**Trecho para leitura:**

━━━━━━━━━━━━━━━━━━━━━━━━━━━━━━

2.5. DAS CONTRIBUIÇÕES PREVIDENCIÁRIAS E FISCAIS - MATÉRIA DE ORDEM PÚBLICA.
Os recolhimentos previdenciários serão calculados sobre as parcelas que tenham natureza de salário de contribuição, nos termos do art. 28, IV, §7º/9º da Lei 8212/91.
Quanto à responsabilidade das partes, devem ser observadas as alíquotas constantes dos arts. 20, 21 e 22 da Lei 8212/91, incidentes sobre tais parcelas. A responsabilidade pelo recolhimento no tocante à parcela de responsabilidade do autor ocorrerá quando da disponibilização de seu crédito, devendo as reclamadas comprovar o recolhimento da parte que lhe cabe.
De acordo com o novo mandamento contido no § 2º, do art. 43, da Lei n° 8.212/91, “considera-se ocorrido o fato gerador das contribuições sociais na data da prestação do serviço”. Assim, o cálculo das contribuições previdenciárias deve obedecer ao § 3o, do art. 43, da Lei n° 8.212/91, “in verbis”: “As contribuições sociais serão apuradas mês a mês, com referência ao período da prestação de serviços, mediante a aplicação de alíquotas, limites máximos do salário-de- contribuição e acréscimos legais moratórios vigentes relativamente a cada uma das competências abrangidas, devendo o recolhimento ser efetuado no mesmo prazo em que devam ser pagos os créditos encontrados em liquidação de sentença ...”
Entendo incabível a multa moratória de que trata o art. 34 da Lei 8.212/91. O referido dispositivo não se aplica às contribuições previdenciárias devidas em virtude de sentença judicial, não havendo como se interpretar desta forma o comando legal, uma vez que esta Especializada definitivamente não tem o papel de órgão arrecadador, sendo aquela multa aplicada às contribuições sociais e outras importâncias arrecadadas pelo INSS.

━━━━━━━━━━━━━━━━━━━━━━━━━━━━━━

**Registros listados:**
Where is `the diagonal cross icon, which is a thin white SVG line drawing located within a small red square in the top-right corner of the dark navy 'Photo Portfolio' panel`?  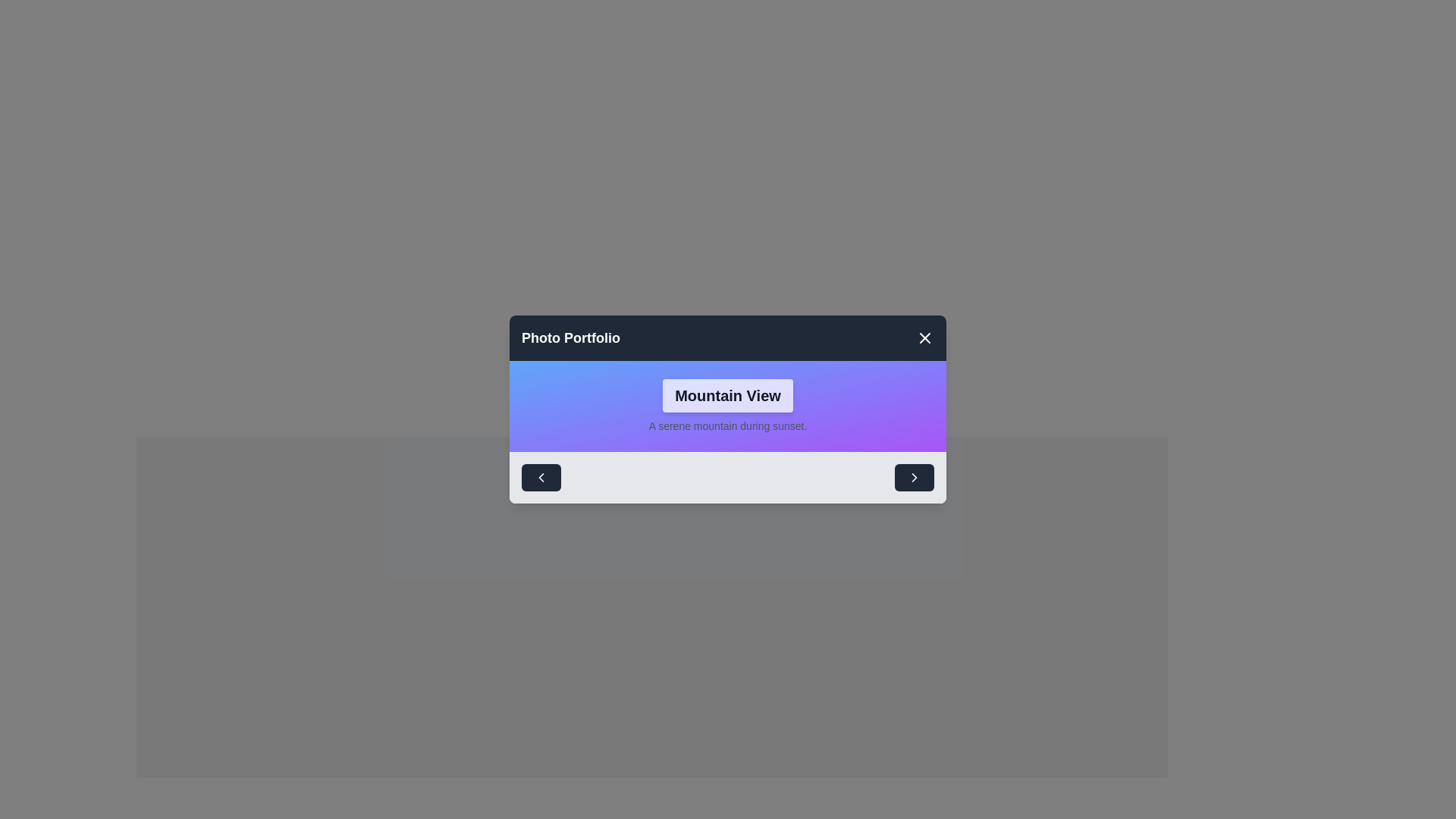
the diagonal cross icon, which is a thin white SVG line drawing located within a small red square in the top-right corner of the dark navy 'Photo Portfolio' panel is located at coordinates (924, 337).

━━━━━━━━━━━━━━━━━━━━━━━━━━━━━━

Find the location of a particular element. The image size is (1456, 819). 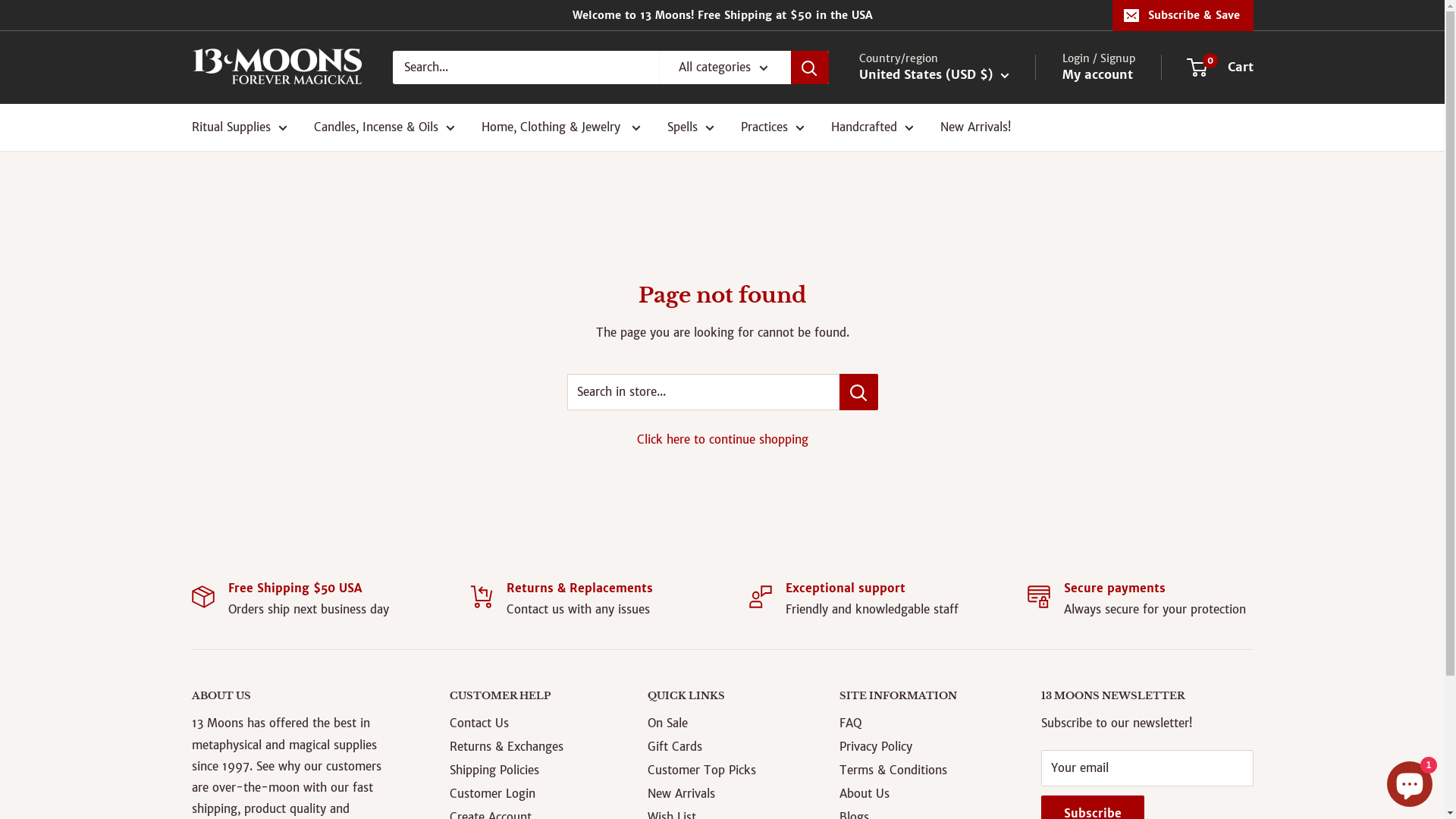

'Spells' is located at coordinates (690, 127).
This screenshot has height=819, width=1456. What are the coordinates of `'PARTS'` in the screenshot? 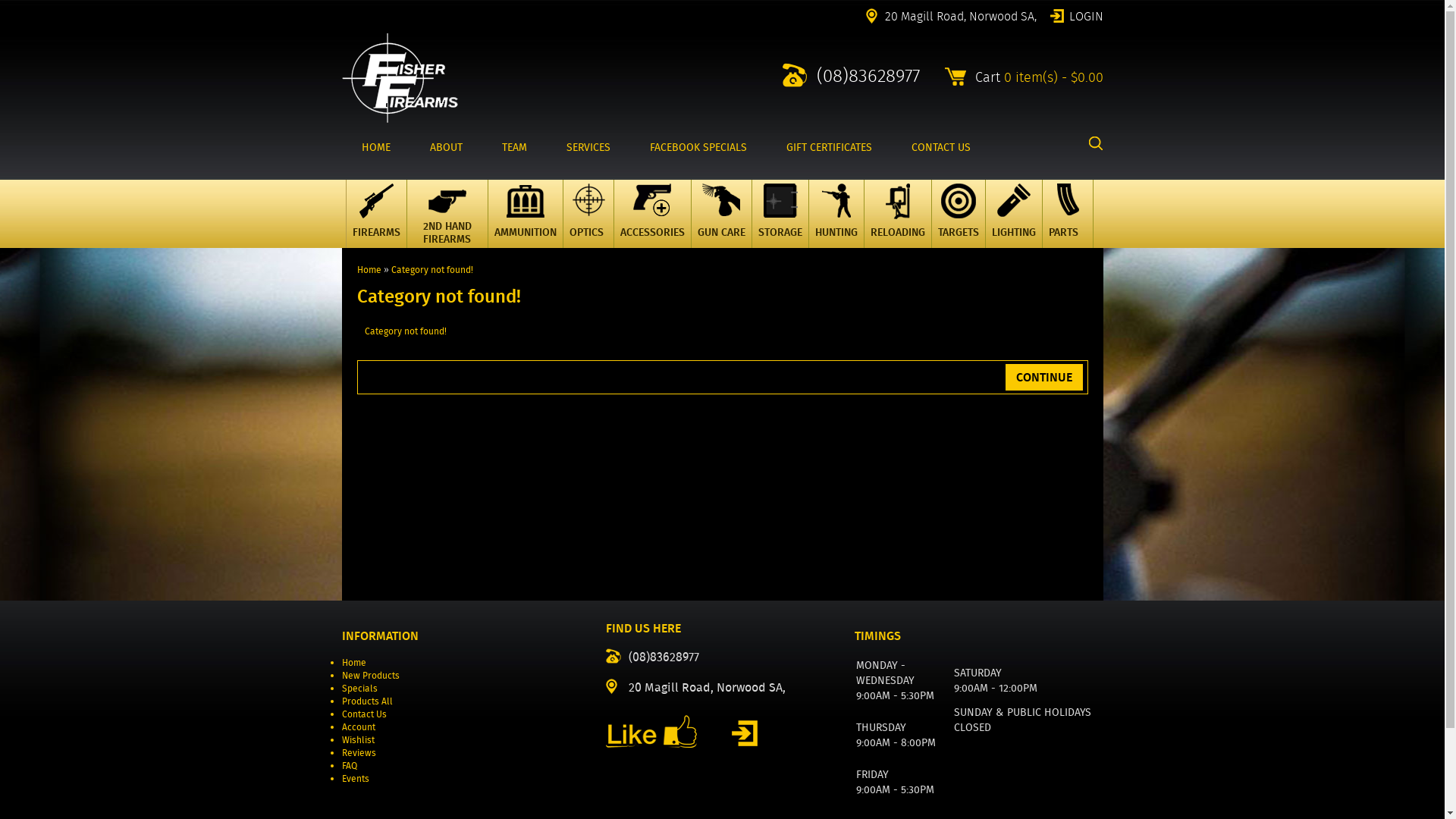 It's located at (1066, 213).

━━━━━━━━━━━━━━━━━━━━━━━━━━━━━━

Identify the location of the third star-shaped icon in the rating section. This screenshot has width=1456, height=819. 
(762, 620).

━━━━━━━━━━━━━━━━━━━━━━━━━━━━━━

**Enunciado 1:**
Por favor, liste todos os artigos da Lei 8.212/91 mencionados no trecho sobre contribuições previdenciárias.
**Enunciado 2:**
Continue o trecho sobre contribuições previdenciárias a partir da última frase apresentada.

**Resultado do exercício 1:**
Art. 28, art. 20, art. 21, art. 22, art. 43 e art. 34.

**Resultado do exercício 2:**
No tocante ao Imposto de Renda sobre o montante das parcelas tributáveis do crédito do reclamante, deve ser recolhido o imposto pela Secretaria, tão logo ocorra o fato gerador, na forma da Lei nº 12.350, de 20 de dezembro de 2010 e da Instrução Normativa RFB nº 1.127 de 8 de fevereiro de 2011.
Incabível qualquer indenização em caso de dedução de algum valor do crédito do reclamante à título de imposto de renda e contribuição social, por se tratar de descontos previstos em lei.
2.6. DA ATUALIZAÇÃO (CORREÇÃO MONETÁRIA + JUROS DE MORA). DOS JUROS COMPENSATÓRIOS.
O julgamento realizado pelo plenário do Supremo Tribunal Federal no âmbito das ADC´s nºs 58 e 59, ADI´s nºs 5.867 e 6.021 (18.12.2020), tratou exclusivamente da correção monetária e JUROS DE MORA, sendo reduzidos em um único índice chamado de “Atualização” (IPCA até a propositura da ação e SELIC depois do ajuizamento ou da “citação”).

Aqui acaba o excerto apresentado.